If your dog is overweight and you are trying to cut back on its food do it very gradually, gradual is the secret word.
Cutting back on your dog’s food supply too quickly will cause its body to go into a “starvation mode” making losing any weight almost impossible.
Your dog’s metabolism will change and its body will hang on to all the nutrition it can get.
A little at a time is the secret here,
Substituting raw vegetable snacks for the usual treats will help, along with some fresh meat treats, low fat yogurt and cottage cheese.
Look for dry dog food and canned food that has lower calories, but make certain that it contains more protein content than carbohydrates and/or indigestible fibers.

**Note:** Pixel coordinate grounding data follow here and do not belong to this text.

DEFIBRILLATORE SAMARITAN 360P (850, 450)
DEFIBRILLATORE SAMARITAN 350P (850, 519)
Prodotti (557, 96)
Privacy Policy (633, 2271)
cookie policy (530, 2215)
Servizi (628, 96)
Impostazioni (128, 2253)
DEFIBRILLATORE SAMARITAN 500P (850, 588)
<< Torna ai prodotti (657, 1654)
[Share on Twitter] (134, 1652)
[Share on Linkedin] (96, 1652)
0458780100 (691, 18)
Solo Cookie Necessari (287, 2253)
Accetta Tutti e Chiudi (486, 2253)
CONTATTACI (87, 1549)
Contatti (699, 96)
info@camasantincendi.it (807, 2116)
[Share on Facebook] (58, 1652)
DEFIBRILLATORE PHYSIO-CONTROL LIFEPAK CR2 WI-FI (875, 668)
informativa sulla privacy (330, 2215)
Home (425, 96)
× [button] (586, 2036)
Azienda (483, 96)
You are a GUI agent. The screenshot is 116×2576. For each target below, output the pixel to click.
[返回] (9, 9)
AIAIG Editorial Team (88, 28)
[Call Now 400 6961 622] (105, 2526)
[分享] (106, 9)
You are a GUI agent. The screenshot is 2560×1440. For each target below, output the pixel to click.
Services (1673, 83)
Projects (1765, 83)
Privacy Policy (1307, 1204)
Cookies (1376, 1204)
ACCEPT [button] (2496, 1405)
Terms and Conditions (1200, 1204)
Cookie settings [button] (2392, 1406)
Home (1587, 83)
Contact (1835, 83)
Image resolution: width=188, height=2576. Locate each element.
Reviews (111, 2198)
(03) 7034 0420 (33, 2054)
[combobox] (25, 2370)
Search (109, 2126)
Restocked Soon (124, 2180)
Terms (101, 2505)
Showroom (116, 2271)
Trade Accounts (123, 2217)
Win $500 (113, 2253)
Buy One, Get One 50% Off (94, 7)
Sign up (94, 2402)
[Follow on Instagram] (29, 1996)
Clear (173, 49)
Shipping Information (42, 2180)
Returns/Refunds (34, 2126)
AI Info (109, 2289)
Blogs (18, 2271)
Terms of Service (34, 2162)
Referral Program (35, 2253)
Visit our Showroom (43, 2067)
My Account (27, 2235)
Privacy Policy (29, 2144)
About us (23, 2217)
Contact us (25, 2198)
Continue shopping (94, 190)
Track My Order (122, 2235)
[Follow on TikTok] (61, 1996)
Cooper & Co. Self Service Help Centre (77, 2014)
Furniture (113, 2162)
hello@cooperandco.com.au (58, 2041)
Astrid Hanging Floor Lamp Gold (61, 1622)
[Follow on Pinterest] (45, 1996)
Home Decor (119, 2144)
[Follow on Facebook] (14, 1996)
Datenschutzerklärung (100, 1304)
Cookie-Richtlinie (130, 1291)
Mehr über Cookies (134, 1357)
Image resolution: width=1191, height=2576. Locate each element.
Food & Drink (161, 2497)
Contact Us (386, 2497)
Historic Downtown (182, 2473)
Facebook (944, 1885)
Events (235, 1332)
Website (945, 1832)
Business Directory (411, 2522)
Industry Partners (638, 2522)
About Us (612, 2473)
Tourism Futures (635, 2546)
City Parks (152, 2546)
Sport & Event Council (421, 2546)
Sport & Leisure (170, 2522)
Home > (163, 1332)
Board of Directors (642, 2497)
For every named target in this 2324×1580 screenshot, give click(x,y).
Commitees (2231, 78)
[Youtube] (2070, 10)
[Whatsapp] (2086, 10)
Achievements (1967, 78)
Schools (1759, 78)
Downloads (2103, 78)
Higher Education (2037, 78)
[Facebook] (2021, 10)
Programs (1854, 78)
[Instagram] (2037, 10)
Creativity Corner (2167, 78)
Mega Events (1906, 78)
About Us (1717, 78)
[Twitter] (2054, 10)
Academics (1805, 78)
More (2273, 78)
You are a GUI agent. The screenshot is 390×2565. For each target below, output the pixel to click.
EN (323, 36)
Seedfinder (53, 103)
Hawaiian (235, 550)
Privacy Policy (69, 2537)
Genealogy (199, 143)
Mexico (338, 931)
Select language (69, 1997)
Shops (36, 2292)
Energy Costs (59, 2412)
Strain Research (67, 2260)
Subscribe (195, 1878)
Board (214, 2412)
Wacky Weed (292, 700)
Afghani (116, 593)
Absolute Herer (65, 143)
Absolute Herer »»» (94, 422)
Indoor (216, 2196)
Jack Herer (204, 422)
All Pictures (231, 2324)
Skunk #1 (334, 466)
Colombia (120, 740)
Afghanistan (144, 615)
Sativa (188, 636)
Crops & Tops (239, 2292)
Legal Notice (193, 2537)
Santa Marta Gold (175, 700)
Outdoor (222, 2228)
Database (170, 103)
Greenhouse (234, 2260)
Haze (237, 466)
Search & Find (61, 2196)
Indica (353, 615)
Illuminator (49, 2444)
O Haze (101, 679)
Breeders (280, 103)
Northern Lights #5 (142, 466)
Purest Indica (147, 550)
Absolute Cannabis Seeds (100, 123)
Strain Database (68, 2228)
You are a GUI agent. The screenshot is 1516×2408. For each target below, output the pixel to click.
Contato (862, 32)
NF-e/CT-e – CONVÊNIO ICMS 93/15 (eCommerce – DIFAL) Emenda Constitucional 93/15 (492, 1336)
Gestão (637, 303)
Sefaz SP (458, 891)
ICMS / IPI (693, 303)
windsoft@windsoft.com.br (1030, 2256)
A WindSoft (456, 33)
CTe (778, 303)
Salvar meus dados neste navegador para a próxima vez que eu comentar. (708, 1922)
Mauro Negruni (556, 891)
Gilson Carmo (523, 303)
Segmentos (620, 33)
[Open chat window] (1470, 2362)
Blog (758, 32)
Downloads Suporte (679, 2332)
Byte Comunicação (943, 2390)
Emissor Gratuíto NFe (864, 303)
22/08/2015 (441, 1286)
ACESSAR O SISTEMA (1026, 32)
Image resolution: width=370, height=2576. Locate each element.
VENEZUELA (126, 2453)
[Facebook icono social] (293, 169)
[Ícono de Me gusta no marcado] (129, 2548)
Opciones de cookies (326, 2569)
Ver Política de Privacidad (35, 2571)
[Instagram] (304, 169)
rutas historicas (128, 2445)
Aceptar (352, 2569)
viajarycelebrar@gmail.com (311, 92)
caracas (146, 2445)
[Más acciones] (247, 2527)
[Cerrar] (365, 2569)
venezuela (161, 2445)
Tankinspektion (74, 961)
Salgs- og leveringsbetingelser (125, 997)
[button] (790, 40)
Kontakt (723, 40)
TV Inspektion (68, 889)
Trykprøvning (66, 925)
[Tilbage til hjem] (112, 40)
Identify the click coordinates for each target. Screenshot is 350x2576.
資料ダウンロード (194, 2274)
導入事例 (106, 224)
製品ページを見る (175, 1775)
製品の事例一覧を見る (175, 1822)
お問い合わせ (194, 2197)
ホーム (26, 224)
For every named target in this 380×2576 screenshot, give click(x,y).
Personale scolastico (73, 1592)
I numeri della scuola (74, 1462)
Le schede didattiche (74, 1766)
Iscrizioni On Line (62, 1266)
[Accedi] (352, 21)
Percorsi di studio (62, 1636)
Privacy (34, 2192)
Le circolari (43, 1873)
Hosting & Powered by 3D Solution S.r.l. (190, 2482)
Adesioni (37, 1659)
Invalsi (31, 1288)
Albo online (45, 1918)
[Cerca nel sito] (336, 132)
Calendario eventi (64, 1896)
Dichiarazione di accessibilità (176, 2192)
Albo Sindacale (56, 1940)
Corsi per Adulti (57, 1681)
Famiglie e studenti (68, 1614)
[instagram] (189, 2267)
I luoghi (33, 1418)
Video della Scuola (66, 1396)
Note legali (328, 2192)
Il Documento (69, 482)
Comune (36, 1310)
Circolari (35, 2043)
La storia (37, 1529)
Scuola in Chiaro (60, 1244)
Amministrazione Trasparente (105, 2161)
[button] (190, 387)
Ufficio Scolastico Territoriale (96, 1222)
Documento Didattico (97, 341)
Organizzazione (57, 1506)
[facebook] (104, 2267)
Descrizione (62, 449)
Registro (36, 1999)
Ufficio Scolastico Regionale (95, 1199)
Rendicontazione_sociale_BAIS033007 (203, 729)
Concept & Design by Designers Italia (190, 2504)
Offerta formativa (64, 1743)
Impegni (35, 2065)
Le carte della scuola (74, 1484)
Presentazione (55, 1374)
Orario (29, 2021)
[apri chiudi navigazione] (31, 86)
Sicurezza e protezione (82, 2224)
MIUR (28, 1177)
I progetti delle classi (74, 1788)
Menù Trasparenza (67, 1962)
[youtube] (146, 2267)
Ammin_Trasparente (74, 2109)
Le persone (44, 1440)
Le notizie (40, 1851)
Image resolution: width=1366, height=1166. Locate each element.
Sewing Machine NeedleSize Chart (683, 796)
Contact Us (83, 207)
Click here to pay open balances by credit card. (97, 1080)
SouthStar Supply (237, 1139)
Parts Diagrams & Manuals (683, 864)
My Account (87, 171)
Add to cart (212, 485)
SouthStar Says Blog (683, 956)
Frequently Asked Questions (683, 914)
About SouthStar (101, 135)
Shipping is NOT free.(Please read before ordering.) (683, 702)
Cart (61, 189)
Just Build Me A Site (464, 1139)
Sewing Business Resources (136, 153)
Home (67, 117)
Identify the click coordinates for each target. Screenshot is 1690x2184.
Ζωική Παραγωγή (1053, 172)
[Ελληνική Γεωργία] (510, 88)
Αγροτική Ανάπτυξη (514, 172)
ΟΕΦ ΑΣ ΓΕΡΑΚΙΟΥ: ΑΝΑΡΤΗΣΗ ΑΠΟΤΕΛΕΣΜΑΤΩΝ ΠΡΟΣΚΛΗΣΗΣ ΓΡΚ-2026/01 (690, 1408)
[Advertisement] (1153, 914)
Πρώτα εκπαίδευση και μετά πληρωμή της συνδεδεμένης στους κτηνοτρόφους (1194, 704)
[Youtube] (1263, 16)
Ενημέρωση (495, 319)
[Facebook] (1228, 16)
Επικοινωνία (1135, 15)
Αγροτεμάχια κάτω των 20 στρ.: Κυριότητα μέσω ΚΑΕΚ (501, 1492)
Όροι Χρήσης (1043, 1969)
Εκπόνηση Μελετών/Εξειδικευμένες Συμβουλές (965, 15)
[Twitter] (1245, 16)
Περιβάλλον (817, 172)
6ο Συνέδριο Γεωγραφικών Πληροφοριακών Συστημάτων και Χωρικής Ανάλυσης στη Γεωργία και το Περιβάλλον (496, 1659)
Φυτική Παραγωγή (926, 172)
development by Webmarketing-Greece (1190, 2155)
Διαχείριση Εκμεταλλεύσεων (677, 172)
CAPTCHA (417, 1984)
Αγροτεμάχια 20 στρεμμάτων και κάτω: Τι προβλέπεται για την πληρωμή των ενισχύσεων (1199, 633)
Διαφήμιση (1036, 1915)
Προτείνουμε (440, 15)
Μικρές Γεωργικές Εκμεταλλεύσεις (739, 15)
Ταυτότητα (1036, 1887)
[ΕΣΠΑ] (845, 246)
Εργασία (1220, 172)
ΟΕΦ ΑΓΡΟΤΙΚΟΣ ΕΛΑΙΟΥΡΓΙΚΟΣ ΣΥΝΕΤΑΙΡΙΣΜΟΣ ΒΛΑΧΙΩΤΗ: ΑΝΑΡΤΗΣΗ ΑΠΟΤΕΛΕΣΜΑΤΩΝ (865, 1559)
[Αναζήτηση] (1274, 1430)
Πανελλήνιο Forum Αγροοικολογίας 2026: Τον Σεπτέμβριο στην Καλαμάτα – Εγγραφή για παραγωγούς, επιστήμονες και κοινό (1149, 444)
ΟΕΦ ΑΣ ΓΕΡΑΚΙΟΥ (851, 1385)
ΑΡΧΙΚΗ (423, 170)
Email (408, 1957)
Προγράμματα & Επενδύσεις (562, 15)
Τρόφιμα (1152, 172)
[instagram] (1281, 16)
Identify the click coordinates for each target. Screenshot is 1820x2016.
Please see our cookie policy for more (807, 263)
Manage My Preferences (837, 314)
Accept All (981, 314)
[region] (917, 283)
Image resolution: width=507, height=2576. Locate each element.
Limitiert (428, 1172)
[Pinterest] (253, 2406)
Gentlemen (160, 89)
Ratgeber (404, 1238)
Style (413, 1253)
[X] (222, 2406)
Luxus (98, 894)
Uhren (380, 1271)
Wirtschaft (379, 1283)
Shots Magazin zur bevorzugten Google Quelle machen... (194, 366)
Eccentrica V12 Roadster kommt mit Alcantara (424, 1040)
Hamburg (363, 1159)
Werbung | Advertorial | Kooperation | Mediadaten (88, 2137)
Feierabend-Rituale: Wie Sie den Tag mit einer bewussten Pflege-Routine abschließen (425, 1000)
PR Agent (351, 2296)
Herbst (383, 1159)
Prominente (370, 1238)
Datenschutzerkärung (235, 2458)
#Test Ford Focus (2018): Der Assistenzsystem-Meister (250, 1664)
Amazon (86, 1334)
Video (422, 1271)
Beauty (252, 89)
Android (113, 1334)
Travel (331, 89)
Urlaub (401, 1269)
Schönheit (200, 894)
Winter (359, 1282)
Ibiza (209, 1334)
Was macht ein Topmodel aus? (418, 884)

Fillers do nothing to satisfy your dog’s hunger, protein will however.
If you are buying “senior food” for your dog, check labels, make certain it is not filled with cereal type products.
Protein content is what you want to see and it should have high protein levels from animal sources and moderate fat content.
It is not necessary to feed a senior dog, “senior food,” again high quality regular dog food is just fine.
The best idea is to find several different brands of dog food and rotate them this gives your dog a fresh taste every so often and keeps eating interesting.
Fresh veggies and things such as eggs, meat (raw or cooked), canned fish, yogurt, cottage cheese and healthy people food are also great for your dog.
Senior dogs also need exercise, there is nothing like a nice walk to help your dog loose some extra pounds.
If your dog is having problems with exercise, check with your vet.
Supplements are another means of keeping your dog healthy and active.
Glucosamine is good for dogs with arthritis, antioxidants are great for fighting “free radicals” along with other vitamins and minerals.
Check with your vet or holistic caregiver and do some research on the internet.
Your aging dog deserves the best care you can give it and with a little effort on your part, it need not be expensive or take too much of your time.